Une optimisation aux allures de fraude fiscale
Le même rapport financier de la filiale concernée souligne que ce redressement fiscal se base sur le décret exécutif 15-182. Ce décret modifie et complète le décret exécutif n° 08-01 du 2 janvier 2008 fixant la liste des activités pouvant être consolidées. Cela inclut les modalités de mise en œuvre de la consolidation des résultats et l’application du taux réduit de l’impôt complémentaire sur le résultat (ICR).
Ce décret, qui se réfère à la «loi Khelil» (05-07) relative aux hydrocarbures, n’a pas abrogé la disposition selon laquelle les compagnies pétro-gazières peuvent agréger leurs comptes dans une situation d’ensemble. Il limite la possibilité de consolidation fiscale uniquement aux gisements en phase d’exploitation.
L’administration fiscale conteste les exonérations que la compagnie italienne s’était attribuées. Elle avait intégré les comptes de l’ensemble des gisements sur lesquels elle opère, bien que ce décret stipule la présentation des comptes gisement par gisement. C’est-à-dire, les charges ne peuvent être exonérées d’impôts pour l’ensemble des gisements mais seulement là où la compagnie avait effectué des investissements.
Les actifs algériens de la compagnie italienne sont détenus par trois sociétés domiciliées aux Pays-Bas, à savoir ENI Algeria Exploration BV, ENI Algeria Production BV et ENI Algeria Ltd Sarl. Aussi, par une société domiciliée au Royaume-Uni, ENI Oil Algeria Limited, et une société domiciliée au Delaware, First Calgary Petroleums LP.
Grâce à ce montage offshore basé sur des sociétés domiciliées aux Pays-Bas, au Royaume-Uni et au Delaware, ENI optimise ses revenus.
L’Etat des Pays-Bas ne taxe pas les bénéfices qui entrent et sortent de son territoire. Cela permet d’extraire ces bénéfices hors des pays où ils ont été réalisés sans payer d’impôt sur les sociétés ou très peu. En l’espèce, il s’agit de transférer une partie des bénéfices réalisés par sa filiale qui opère en Algérie vers une autre filiale néerlandaise. C’est dans le but de les rapatrier dans la juridiction du siège social de la compagnie ou ailleurs vers un paradis fiscal.
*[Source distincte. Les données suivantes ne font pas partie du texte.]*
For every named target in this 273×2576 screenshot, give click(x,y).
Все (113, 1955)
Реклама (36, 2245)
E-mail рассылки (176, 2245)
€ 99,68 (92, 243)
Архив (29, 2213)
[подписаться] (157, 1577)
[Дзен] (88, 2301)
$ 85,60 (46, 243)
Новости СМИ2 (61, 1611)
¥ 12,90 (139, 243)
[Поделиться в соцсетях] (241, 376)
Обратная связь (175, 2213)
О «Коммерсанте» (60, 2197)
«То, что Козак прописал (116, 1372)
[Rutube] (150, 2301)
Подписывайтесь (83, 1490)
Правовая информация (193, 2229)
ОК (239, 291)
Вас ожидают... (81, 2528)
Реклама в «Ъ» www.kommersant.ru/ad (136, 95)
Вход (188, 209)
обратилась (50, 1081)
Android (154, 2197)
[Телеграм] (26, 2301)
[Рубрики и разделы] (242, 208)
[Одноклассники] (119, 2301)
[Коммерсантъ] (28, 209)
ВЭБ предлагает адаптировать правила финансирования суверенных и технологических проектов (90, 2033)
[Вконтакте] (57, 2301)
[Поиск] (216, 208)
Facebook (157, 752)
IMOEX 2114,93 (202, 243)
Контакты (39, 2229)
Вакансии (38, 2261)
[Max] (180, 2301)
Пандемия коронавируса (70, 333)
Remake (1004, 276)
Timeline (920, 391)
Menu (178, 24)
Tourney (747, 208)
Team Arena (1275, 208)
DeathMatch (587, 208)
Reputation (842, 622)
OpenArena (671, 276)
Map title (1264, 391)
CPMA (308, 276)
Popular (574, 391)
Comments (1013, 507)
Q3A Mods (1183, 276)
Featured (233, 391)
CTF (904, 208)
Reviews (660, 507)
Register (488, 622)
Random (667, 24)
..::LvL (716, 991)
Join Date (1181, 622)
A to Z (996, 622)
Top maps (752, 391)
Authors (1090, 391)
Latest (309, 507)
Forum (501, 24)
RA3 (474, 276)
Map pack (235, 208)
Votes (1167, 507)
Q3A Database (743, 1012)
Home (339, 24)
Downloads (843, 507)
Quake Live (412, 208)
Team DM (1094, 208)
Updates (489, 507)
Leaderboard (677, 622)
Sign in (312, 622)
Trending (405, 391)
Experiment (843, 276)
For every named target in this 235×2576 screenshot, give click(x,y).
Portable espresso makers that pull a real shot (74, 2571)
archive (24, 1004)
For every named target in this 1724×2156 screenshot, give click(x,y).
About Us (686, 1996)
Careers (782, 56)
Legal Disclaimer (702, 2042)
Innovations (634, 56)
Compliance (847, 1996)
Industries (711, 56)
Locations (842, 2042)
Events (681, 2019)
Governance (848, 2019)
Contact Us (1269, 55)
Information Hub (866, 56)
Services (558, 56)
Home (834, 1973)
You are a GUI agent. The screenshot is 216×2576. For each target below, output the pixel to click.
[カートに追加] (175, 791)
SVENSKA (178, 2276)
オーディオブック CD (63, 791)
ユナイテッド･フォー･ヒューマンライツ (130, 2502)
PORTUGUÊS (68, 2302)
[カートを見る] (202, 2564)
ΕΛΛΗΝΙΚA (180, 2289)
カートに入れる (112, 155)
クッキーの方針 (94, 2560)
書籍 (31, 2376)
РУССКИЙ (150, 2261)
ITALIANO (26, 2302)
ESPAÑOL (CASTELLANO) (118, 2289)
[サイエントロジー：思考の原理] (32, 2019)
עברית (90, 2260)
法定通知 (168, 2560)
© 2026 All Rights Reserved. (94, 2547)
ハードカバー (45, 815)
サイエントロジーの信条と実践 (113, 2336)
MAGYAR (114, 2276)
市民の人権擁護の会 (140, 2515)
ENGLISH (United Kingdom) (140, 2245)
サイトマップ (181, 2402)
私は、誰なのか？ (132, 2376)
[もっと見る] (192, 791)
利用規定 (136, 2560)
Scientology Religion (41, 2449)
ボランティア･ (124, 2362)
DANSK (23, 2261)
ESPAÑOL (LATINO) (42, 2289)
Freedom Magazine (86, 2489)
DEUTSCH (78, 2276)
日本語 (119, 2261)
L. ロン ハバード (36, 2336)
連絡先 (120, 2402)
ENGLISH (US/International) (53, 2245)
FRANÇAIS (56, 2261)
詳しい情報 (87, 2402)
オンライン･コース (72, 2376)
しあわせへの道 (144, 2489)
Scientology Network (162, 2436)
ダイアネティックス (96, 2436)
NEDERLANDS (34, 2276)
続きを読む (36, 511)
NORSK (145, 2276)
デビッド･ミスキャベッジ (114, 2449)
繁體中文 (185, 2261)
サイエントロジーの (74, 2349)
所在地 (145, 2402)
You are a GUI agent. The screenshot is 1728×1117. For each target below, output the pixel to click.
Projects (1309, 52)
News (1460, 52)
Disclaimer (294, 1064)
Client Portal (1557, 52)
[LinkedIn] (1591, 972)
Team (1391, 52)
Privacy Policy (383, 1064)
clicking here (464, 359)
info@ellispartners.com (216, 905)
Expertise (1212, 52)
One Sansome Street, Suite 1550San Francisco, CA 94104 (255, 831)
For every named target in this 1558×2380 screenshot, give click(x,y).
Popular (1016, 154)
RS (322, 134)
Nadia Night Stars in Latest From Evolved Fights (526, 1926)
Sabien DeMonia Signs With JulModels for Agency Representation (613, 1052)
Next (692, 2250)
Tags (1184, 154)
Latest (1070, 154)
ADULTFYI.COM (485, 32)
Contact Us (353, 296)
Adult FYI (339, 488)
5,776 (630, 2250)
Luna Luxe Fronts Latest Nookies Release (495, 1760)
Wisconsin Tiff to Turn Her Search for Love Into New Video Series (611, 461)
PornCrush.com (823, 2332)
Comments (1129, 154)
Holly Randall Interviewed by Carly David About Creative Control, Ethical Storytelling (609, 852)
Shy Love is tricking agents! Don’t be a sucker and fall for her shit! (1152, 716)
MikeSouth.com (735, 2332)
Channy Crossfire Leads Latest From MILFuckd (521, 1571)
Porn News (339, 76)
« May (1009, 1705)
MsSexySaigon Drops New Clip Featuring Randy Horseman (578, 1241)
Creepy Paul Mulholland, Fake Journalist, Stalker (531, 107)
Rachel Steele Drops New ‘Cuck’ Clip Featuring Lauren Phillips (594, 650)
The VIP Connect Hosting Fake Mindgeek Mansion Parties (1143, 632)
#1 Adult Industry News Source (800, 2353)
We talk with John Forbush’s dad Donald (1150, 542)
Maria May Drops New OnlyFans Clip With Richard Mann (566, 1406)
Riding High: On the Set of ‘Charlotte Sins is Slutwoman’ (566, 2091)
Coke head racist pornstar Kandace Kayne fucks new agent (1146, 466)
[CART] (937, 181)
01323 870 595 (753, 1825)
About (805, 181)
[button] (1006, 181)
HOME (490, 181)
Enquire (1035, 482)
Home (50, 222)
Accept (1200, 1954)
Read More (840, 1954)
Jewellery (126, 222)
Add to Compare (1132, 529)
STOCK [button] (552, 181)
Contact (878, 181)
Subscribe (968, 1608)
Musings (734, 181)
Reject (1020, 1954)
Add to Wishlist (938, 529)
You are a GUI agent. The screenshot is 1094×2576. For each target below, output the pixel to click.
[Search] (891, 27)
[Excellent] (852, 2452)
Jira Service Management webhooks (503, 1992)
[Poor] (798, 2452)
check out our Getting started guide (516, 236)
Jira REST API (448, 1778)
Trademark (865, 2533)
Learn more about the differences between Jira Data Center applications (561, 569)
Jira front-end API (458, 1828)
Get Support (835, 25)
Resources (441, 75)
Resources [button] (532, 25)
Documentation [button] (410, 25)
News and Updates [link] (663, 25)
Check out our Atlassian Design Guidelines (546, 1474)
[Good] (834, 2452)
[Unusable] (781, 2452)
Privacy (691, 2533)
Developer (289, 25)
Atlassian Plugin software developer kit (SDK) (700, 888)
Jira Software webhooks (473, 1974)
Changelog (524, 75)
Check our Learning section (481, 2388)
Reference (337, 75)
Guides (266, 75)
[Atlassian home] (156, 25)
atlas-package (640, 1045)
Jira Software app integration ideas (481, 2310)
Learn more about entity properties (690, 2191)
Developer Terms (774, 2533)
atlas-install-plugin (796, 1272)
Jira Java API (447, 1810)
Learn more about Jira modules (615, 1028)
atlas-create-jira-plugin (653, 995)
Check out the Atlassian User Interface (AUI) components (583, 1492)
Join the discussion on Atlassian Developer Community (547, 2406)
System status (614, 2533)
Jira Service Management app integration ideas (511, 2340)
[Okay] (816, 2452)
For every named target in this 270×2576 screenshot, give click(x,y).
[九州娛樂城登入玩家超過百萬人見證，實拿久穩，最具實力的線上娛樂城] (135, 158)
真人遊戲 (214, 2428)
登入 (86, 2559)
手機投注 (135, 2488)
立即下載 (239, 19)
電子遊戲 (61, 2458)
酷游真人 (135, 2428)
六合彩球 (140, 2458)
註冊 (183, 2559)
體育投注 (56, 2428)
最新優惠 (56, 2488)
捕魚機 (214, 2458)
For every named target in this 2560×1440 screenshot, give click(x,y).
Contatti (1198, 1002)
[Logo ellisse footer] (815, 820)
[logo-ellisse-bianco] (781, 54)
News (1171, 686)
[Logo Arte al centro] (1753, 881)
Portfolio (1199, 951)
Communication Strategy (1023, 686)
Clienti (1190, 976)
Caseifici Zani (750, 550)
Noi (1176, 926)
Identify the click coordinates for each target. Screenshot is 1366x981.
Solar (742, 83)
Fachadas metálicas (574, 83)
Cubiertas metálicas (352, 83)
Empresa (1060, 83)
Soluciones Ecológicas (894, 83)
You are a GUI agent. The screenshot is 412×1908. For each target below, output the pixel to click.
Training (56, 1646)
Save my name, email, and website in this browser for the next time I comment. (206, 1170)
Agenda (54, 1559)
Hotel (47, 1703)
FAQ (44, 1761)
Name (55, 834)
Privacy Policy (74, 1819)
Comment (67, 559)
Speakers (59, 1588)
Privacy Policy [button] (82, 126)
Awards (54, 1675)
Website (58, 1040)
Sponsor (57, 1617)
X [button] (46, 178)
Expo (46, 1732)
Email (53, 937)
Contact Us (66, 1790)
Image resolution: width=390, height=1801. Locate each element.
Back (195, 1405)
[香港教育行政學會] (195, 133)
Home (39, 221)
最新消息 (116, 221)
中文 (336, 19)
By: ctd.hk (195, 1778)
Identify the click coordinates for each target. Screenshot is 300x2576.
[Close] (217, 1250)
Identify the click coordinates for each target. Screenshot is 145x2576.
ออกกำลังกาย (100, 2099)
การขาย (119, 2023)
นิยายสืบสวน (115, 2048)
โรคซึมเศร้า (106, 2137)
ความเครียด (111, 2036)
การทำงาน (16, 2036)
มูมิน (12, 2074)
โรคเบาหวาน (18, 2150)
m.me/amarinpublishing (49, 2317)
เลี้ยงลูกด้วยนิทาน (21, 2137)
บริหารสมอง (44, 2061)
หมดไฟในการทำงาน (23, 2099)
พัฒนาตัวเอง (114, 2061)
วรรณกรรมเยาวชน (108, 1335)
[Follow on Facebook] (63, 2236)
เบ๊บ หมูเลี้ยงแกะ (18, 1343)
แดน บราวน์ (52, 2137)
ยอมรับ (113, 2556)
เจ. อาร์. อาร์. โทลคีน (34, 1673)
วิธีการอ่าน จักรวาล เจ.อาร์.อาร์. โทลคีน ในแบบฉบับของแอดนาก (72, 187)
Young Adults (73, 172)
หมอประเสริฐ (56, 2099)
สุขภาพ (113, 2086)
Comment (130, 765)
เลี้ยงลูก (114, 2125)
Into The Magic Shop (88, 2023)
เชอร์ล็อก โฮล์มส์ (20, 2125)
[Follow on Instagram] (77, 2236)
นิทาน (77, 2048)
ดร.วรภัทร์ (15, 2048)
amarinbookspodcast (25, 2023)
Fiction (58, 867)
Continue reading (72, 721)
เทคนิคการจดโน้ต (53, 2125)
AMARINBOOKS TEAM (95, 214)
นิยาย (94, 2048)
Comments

En 2019, ENI Exploration Algeria a généré 520,27 millions USD de revenus et payé 239,66 millions USD d’impôts et taxes en Algérie. Cela représente un taux d’imposition effectif de 46%. Les bénéfices dégagés par ENI après impôts s’élèvent à 48,19 millions USD sur lesquels elle ne paie aucun impôt aux Pays-Bas.
En 2019, ENI Production Algeria a réalisé 124,19 millions USD et payé 44,31 millions USD en Algérie, soit un taux d’imposition effectif de 35%. Les bénéfices de cette filiale sont de l’ordre de 22,65 millions USD pour lesquels elle ne paie aucun impôt aux Pays-Bas.
En 2019, ENI Oil Algeria a vendu pour 694,19 millions USD, indiquant qu’elle aurait payé 371,19 millions d’impôts et taxes en Algérie, soit un taux effectif de 53%. Les bénéfices dégagés par cette filiale sont de 162,86 millions USD pour lesquels elle ne paie aucun impôt au Royaume-Uni.
Le taux d’imposition sur les sociétés au Royaume-Uni est de 19%. Toutefois, les impôts payés par ENI en Algérie génèrent un allègement suffisant de la double imposition qui l’exonère totalement de cet impôt britannique.
Mensonge
Les paiements indiqués dans le rapport 2019 sur les paiements aux gouvernements ne corroborent pas ceux affichés dans les bilans de ces trois filiales. Ces filiales détiennent l’essentiel des actifs de la compagnie ENI en Algérie.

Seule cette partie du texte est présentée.